I’m in town because the mayoral election and my sister’s wedding are both happening this weekend. All the wedding miscellany that’s lying around the house—old photos, mostly—has me fixated on how things used to be. The election’s making me worried about how things will be, or if they’ll be at all. New Orleans has so many problems that even having an election seems ridiculously optimistic, as if any one person’s bold visions for the future could turn around a city with no housing and no tax base.

An abandoned street in Lakeview

Tonight’s nationally televised debate proves that, cataclysmic flood be damned, the script never changes. It’s hard to think of a campaign, besides the race for mayor of Tokyo after Godzilla stepped on it, in which it was as essential to articulate specific policy positions—where and when New Orleanians should begin rebuilding, how to fix the levees, how to create jobs. But the seven major candidates stick to the usual petty disagreements, platitudes, and avowals that it’s time to stop politics as usual. In lieu of a discussion of housing policy, there was a debate about the meaning of “welfare queen.” The few specific ideas that do get tossed out—Peggy Wilson’s proposal to abolish taxes, Virginia Boulet’s plan to move the University of New Orleans to the edge of the French Quarter because “kids like to study downtown,” Mayor Ray Nagin’s months-old suggestion to turn Canal Street into the Vegas Strip —are ridiculed, probably deservedly. So much for bold visions for the future.

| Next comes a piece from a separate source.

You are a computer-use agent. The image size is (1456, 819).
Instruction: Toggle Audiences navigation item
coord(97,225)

This campaign is less about the future than it is a referendum on Nagin’s leadership. At the top of the show, each candidate’s accomplishments scroll across the screen: There’s a corporate attorney, the guy who brought the city minor-league baseball. Under Nagin’s name it says “Mayor,” then “Hurricane Katrina.” It’s hard to see how his tenure as the hurricane mayor will give Nagin any kind of boost. When asked how he would prepare for a Category 4 storm, Nagin goes with understatement: “I’ve already been through something very similar.”

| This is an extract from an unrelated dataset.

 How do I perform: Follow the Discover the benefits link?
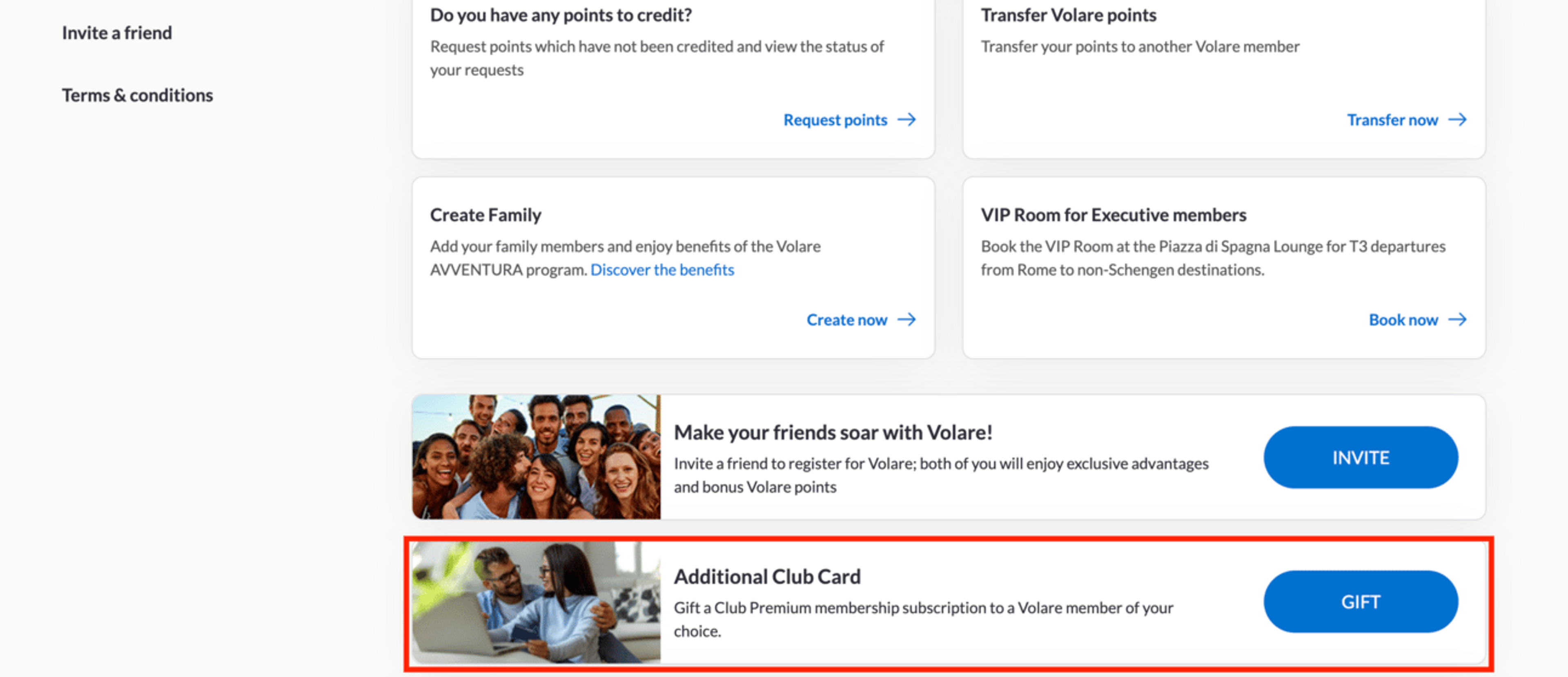tap(662, 270)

Last September, I wrote that Nagin’s first term as mayor was marked by a series of “ambitious plans derailed by the dismal reality of his often-ungovernable city.” In the months since, New Orleans has become essentially impossible to govern, and his accomplishments have dwindled to zero. So has his political base. Nagin didn’t have much support from black voters before Hurricane Katrina; he was a corporate candidate funded by the city’s white business establishment and supported by white voters. The New Orleans plutocracy has abandoned him in favor of this year’s business-friendly candidate, the white Audubon Nature Institute CEO Ron Forman. After this weekend’s open primary, the top two candidates will meet in a runoff. In a race where polls are most likely completely useless, Nagin is polling roughly even with Forman and Lt. Gov. Mitch Landrieu, the son of Moon Landrieu, New Orleans’ last white mayor, and the brother of Sen. Mary Landrieu. With his support from white voters now negligible, Nagin needs to win over the black voters he never had. That’s why it’s hard to see his comment that New Orleans should be a “chocolate city” as anything other than racial pandering.

If the mayor’s worried, he doesn’t show it. He only loses his cool once in the debate, yelling, “Jesus Christ!” when he thinks the other candidates are ganging up on him, tag-team-wrestling-style. After the debate, he practices some retail politics in the studio, shaking my hand like we’re old chums, saying, “What’s up, buddy?” Before the cameras started rolling, moderator Chris Matthews tried to lighten the mood by pointing out that all the candidates were wearing dark suits. He said they looked like a room full of pallbearers. Nagin made it clear that he wasn’t going to a funeral. “For the record,” he announced, “this is a dark navy.”